O Qatar está cada vez mais perto de assegurar um lugar no calendário da fórmula 1, revelou à Agência France Presse o Presidente da federação local, Nasser bin Khalifa al-Attiyah, que também é Vice-Presidente da FIA: “Estamos perto de assinar contratos, completámos todos os passos necessários e só faltam alguns detalhes para que os contratos sejam assinados”.
A Fórmula 1 deverá mesmo rumar ao Qatar, mas a corrida tanto se pode realizar no Circuito de Losail, que já recebe, por exemplo o MotoGP como ser construído um circuito citadino. Dinheiro não falta! O país árabe quer desta forma tornar-se o terceiro do Médio Oriente a acolher a categoria-rainha, e depois de terem assegurado o Mundial de futebol de 2022. E ainda há a possibilidade de se candidatarem aos Jogos Olímpicos.
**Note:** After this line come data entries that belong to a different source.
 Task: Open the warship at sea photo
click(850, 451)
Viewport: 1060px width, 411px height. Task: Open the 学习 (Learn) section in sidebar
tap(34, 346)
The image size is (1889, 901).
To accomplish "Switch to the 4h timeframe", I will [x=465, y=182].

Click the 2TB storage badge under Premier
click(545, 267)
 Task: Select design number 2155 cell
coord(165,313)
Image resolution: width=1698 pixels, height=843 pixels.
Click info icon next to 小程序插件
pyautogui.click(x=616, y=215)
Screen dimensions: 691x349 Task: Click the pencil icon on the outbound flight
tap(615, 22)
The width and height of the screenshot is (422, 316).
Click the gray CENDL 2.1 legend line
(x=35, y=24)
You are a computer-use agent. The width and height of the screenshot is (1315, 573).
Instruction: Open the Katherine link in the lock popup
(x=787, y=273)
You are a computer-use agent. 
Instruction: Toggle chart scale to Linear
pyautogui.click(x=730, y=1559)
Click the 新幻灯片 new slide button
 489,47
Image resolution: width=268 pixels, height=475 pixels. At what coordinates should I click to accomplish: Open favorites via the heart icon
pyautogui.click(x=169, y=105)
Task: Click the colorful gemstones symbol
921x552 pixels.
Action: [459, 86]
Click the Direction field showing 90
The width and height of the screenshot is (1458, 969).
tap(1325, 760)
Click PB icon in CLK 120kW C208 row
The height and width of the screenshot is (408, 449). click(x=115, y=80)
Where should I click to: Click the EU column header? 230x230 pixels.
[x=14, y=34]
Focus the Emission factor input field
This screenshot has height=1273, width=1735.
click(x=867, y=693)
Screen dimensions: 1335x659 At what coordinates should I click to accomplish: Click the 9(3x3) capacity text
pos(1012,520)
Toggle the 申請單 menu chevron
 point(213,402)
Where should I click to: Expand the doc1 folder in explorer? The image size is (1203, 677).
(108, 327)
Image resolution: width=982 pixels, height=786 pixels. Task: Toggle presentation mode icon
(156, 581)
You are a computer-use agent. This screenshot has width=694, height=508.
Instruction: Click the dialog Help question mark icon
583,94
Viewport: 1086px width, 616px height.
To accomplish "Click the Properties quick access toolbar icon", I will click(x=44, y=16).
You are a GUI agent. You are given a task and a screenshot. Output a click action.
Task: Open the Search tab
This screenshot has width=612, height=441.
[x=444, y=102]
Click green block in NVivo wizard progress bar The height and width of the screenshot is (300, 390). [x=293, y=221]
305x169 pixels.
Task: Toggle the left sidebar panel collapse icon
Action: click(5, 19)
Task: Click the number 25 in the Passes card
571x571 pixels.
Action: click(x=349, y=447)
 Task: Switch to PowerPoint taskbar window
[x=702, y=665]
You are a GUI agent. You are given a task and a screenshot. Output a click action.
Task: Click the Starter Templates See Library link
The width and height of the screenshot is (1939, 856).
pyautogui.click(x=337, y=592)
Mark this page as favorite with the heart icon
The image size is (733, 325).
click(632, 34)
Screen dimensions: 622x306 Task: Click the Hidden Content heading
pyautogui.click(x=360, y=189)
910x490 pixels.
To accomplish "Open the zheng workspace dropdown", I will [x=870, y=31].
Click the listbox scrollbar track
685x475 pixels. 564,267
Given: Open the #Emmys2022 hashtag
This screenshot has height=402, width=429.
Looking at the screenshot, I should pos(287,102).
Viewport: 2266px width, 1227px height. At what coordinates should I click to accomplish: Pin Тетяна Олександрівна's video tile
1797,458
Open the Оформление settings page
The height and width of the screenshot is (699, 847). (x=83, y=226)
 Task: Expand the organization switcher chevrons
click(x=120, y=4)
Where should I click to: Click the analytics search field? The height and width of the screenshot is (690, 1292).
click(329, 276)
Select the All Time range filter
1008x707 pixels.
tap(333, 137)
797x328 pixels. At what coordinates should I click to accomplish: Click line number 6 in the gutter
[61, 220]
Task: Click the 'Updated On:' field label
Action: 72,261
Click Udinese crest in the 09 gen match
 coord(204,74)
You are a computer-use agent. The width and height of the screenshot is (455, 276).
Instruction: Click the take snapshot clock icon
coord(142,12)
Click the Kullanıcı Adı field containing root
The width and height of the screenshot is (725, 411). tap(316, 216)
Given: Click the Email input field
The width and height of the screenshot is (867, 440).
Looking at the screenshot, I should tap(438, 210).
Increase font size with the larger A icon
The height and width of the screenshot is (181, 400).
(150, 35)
O Bahrein chegou a tentar impedir o Qatar de receber a F1, pois isso está estipulado no seu contrato com Bernie Ecclestone, mas o assunto deverá estar ultrapassado: “quando fomos para o Bahrein, fiz um negócio com eles. Disseram-me que como seriam algo novo na zona, lhes daria uma garantia de não realizar outra corrida no Golfo, e eu concordei”. Depois de Abu Dhabi ter sido aprovado pelos homens do Bahrein, o Qatar não conheceu inicialmente o mesmo destino: “Agora esta corrida foi proposta, juntei-os e perguntei se podiam resolver o assunto entre eles. Na altura não conseguiram fazê-lo”. ao que parece, tudo está agora resolvido.
Caso se confirme, ou Ecclestone continua a aumentar o calendário ou por outro lado sai mais uma prova europeia, prosseguindo desta forma a ‘transferência’ da modalidade do seu berço, a Europa para onde está o dinheiro, o Médio Oriente, numa transição inevitavelmente dolorosa para a modalidade.